九月一日といふ運命の日は不思議と夢二に深い因縁があった。大正十二年の九月一日は夢二ばかりの厄日ではなかったが、夢二には兎も角深い印象を与へたといふ事はあとに残した多数のスケッチや、詩文に徴して思ひやられる。電車も通らない東京市中をよくもあんなに方々歩きまはり昼夜となく写生出来たものと、超人的な努力に夢二のこの天変地異の感動がいかに大きかったかを推察出来る。私は十年後「大震災紀念」といふ大画布を作った時、その一部に画帖を手にする夢二の憐れっぽい姿を、豪然たる藤島先生の脇に並べてかいた。藤島先生も震災直後軽装して市内を写生してまはった。纏まった制作は出来なかったが、その意図はあったやうだ。

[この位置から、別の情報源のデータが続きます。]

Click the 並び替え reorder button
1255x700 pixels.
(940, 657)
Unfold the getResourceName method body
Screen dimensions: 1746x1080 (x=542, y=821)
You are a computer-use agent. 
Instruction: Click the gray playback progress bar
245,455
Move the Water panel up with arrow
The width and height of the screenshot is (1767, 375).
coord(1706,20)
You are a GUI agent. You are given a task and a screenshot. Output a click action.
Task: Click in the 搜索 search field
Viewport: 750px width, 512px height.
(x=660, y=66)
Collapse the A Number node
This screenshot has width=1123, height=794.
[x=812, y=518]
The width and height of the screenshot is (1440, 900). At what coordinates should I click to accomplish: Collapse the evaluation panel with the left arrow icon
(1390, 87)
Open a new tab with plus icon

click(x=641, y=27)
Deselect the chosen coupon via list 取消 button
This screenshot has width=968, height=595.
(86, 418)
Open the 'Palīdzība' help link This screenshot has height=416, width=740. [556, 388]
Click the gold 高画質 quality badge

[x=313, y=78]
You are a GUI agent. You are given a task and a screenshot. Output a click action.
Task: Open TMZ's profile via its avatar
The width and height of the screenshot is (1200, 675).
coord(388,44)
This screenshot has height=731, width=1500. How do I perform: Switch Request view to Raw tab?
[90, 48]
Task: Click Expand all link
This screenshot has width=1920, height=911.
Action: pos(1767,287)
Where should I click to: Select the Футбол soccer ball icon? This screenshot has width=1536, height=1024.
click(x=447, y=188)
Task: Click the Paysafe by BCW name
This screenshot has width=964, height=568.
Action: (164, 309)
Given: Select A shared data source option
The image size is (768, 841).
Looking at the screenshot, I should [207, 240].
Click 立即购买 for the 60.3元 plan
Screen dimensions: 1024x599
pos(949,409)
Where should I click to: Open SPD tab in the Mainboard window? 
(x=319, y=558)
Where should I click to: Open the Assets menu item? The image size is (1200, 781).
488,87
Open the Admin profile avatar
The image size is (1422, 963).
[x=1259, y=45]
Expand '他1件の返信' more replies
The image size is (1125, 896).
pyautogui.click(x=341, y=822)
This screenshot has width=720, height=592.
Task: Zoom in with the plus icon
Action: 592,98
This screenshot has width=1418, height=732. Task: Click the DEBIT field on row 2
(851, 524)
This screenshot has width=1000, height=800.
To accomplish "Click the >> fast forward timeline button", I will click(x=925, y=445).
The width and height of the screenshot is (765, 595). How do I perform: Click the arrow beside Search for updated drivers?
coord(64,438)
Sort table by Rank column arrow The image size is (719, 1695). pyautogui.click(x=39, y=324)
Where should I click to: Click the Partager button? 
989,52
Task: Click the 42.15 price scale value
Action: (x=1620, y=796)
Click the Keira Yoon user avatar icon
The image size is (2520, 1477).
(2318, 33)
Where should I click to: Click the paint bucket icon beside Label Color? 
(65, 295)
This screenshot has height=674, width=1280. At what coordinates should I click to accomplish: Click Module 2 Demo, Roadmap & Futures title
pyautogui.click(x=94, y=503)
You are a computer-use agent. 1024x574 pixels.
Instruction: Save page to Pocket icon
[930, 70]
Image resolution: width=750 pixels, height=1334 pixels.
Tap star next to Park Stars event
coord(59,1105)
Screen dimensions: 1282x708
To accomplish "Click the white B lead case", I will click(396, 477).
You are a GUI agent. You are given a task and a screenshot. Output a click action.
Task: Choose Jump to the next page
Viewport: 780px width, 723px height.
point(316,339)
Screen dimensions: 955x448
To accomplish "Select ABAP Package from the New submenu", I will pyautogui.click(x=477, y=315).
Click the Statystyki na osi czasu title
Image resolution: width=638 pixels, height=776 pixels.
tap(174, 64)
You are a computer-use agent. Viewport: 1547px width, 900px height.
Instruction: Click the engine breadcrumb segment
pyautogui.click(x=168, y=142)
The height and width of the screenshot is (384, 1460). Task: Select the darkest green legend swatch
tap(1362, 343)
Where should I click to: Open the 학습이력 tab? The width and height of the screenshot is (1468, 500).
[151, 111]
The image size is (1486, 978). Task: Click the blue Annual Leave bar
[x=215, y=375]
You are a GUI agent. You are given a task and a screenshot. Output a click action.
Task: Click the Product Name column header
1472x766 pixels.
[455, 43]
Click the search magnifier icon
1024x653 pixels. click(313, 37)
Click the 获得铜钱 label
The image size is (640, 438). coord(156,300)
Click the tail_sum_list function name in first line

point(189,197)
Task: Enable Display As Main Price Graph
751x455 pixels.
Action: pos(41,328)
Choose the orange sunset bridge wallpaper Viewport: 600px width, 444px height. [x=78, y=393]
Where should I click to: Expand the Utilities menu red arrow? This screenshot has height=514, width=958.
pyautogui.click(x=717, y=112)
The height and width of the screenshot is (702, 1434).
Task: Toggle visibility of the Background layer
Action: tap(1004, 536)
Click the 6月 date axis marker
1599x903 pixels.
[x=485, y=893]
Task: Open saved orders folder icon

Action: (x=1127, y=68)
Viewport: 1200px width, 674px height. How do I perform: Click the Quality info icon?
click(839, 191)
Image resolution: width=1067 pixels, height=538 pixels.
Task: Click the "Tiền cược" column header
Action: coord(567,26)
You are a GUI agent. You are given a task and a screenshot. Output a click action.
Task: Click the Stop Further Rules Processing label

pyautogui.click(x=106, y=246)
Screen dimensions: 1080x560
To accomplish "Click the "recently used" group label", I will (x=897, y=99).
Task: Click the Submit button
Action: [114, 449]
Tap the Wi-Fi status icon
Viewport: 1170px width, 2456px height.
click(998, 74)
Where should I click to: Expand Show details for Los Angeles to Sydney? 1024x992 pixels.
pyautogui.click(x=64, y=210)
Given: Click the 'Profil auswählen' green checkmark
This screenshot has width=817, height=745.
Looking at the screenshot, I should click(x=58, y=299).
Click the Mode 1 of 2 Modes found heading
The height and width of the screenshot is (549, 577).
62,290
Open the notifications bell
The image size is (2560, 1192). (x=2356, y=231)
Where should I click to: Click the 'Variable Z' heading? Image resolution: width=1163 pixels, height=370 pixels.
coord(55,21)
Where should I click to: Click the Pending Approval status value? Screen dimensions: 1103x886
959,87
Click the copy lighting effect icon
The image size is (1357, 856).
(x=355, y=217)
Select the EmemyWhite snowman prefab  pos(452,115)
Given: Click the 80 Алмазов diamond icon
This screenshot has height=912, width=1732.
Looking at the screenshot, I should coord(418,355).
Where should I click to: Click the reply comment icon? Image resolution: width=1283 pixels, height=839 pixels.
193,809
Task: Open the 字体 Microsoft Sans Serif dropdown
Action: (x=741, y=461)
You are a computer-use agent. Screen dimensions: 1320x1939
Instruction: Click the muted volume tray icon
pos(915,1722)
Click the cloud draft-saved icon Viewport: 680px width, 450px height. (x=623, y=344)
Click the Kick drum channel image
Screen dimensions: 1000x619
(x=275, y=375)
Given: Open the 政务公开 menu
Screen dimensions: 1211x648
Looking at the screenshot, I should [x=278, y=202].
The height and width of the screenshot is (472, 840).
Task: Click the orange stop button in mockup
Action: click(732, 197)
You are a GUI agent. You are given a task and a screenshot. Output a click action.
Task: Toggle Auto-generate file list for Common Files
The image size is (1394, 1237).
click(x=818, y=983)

震災翌年の九月一日の朝、私は何を思ったか、渋谷宇田川町の寓居に夢二を訪ねて行った。一人ぽつねん、彼はいつもの渋い顔をしてゐた。去年の事などはなし、どの程度市中が復興したか見物しようと、二人連れ立って外に出、たうとう今は震災紀念堂の建つ本所被服廠跡まで行って終った。

 あちこち歩きまはったのと、この日夢二の気分がいやに沈んでゐて、黙り込んでゐるので、こっちまで酷く疲れて終った。日比谷に出た頃は夕景になったので、帝国ホテルのグリルで食事を共にし別れた。別れる時、夢二はまだ帰りたくなさ相だったが、私の方がそれ以上に夢二に突合ってゐるのが辛くなった。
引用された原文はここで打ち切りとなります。